Well both of my kids were HUGE paci addicts. My DD we did the fairy thing and it worked like a charm. My DS like your had no interest in that. I have no idea if you have more than one paci you use but i would throw them all out but one - unbeknown to him - then magically tell him that you lost the other one after a week or so. It may sound harsh but it worked SO WELL with my ds - and he is a bit of a drama king - I think as parents we anticipate the worst and stress that they will be emotionally scared but really- it is just a pacifier and he will get over it unscathed :)
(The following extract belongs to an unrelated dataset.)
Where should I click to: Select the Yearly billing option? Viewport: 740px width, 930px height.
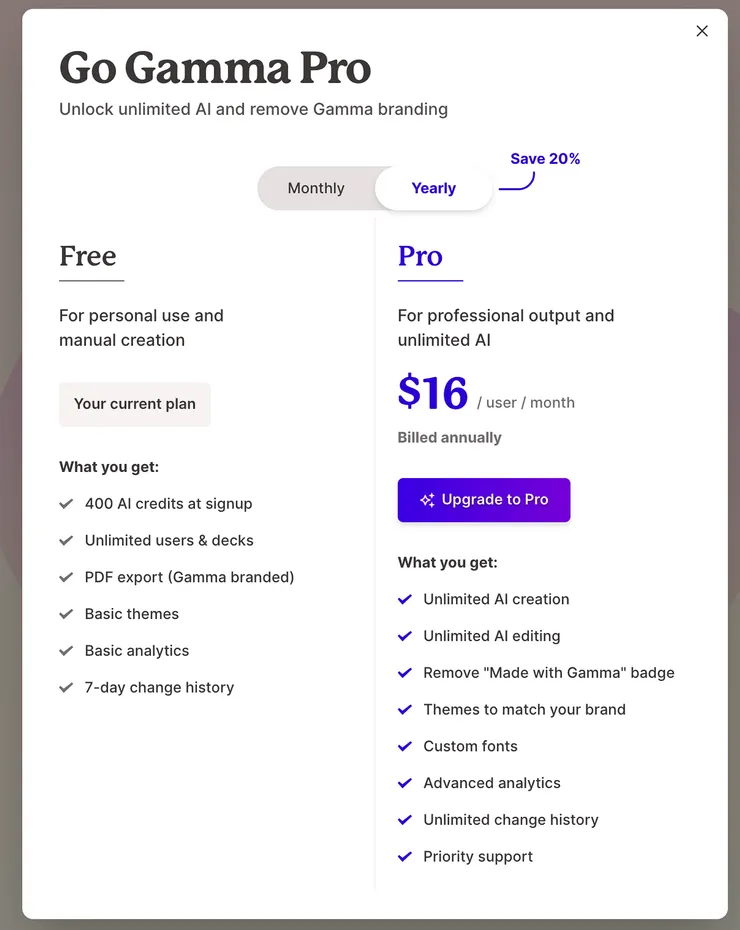pyautogui.click(x=433, y=188)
How did your DS react - lots of crying and asking for it for a week? We've had a sudden going to the potty spell, so if that continues I guess I won't push the paci issue. You know how sometimes you just get a bee in your bonnet, and then the next week it's simply no longer a battle worth fighting?!

 

Thanks for the response.

post #9 of 11

When it came time for my DD to give up paci's, we put them all into a big envelope and mailed them to the babies. She thought it was great fun to put them into the envelope and drop it off at the post office. I secretly kept one behind in case we ever needed it but nope! She had no problem with that. The only point we had a problem was when we were moving a few months later and she unearthed one from who knows where. We ended up using the "paci fairy" and giving her a dollar. She knew what the tooth fairy was and we just built on that idea. So you could introduce him to the tooth fairy via a tv show (if you're into that) and then mention to him about the paci fairy and let that idea grow.

 

You could also slowly cut other times he's allowed to have a paci down. Like not in the car. Then a month later something else. Etc. I have heard a lot of good things about cutting a small piece off the tip of the pacis and slowly whittling it down to nothing.

 

Good luck! I'm fighting the paci battle with my 18mo, so I feel ya!

post #10 of 11
Quote:
Originally Posted by Louisep View Post





How did your DS react - lots of crying and asking for it for a week? We've had a sudden going to the potty spell, so if that continues I guess I won't push the paci issue. You know how sometimes you just get a bee in your bonnet, and then the next week it's simply no longer a battle worth fighting?!

 

Thanks for the response.




actually he did really well - we were SURPRISED! - The only time he would ask for it was at night but that lasted for two nights only. :) Good luck!!

post #11 of 11

I tried many times with DD1 to get her to give up the paci. NOTHING worked. Finally I gave up. The day before she turned 4yo she decided she didn't want it any more. No tears.

 

DS I decided to let him do it himself. My dentist had said with dd1 that as long as it fell out of her mouth while she was asleep not to worry about it affecting her teeth or speech. (We made her take it out to talk.) Ds went from loving his binkie and needing it all.the.time to one day I told him to grab it off the floor for nap and he said he didn't want it. I blew it off thinking I would be running back to grab it but he went right to bed. That night for bedtime same thing happened. He never sucked it after that. 

 

DD2 had her thumb. Everyone said she would suck it forever. She stopped suddenly at 14 months.

 

DS teeth were slightly gaped at his bite but it resolved in less than a yr and now a yr later has perfect teeth and speech.

 

My point is follow your gut and honestly if you make them take it out to talk and if they drop it in their sleep it will be fine and they will get rid of it when they loose the strong desire to suck. That is a different age for every child. Even if there are other binkies laying around when they are done they will not care. Because THEY chose to be done with it. I hope that makes sense lol. Working on little sleep.